Snowflake/snowflake-arctic-embed-l · Sentence Transformers integration

tomaarsen

Apr 16, 2024

•

edited Apr 16, 2024

Hello!

Pull Request overview

Add Sentence Transformers integration.

Details

This PR adds proper support in Sentence Transformers, i.e. the package often used in third party embedding applications. It abstracts away a lot of the transformers code from the user, and instead hides it in the configuration.
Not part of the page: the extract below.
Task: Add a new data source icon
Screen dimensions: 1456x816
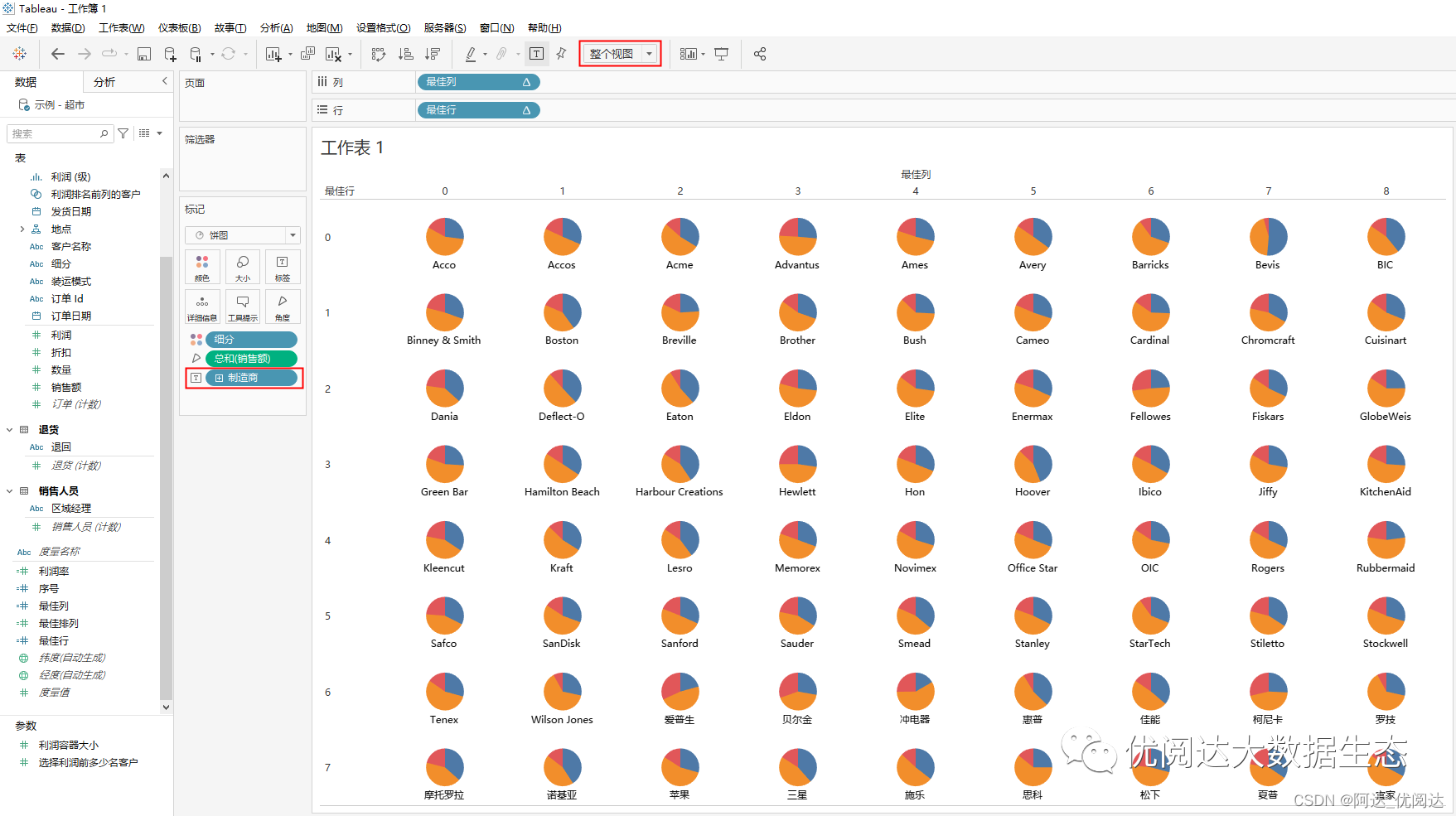Action: tap(170, 54)
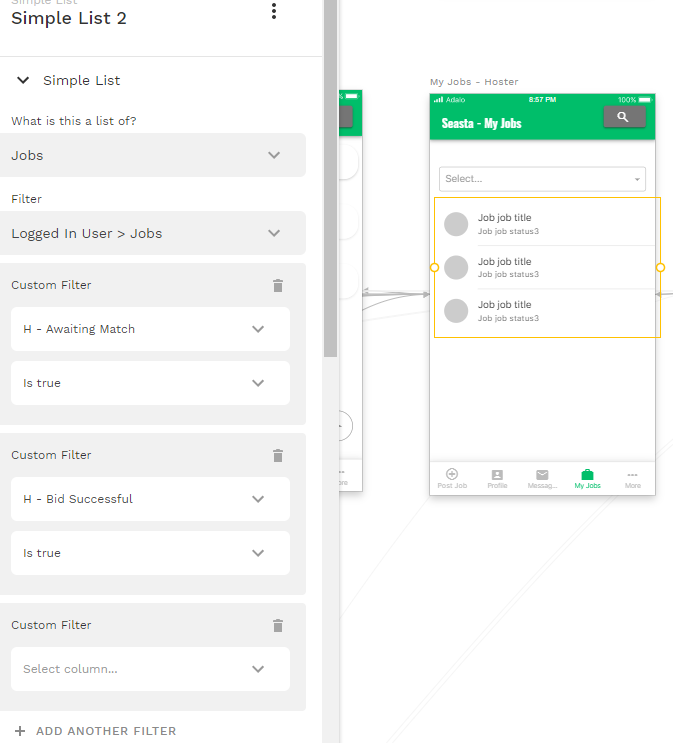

As a result, the user can just use:

from sentence_transformers import SentenceTransformer

model = SentenceTransformer("Snowflake/snowflake-arctic-embed-l")

queries = ['what is snowflake?', 'Where can I get the best tacos?']
documents = ['The Data Cloud!', 'Mexico City of Course!']

query_embeddings = model.encode(queries, prompt_name="query")
document_embeddings = model.encode(documents)

instead of manually loading both the model and the tokenizer, adding the query prompt themselves, computing the token embeddings & then taking the CLS embedding and then doing normalization.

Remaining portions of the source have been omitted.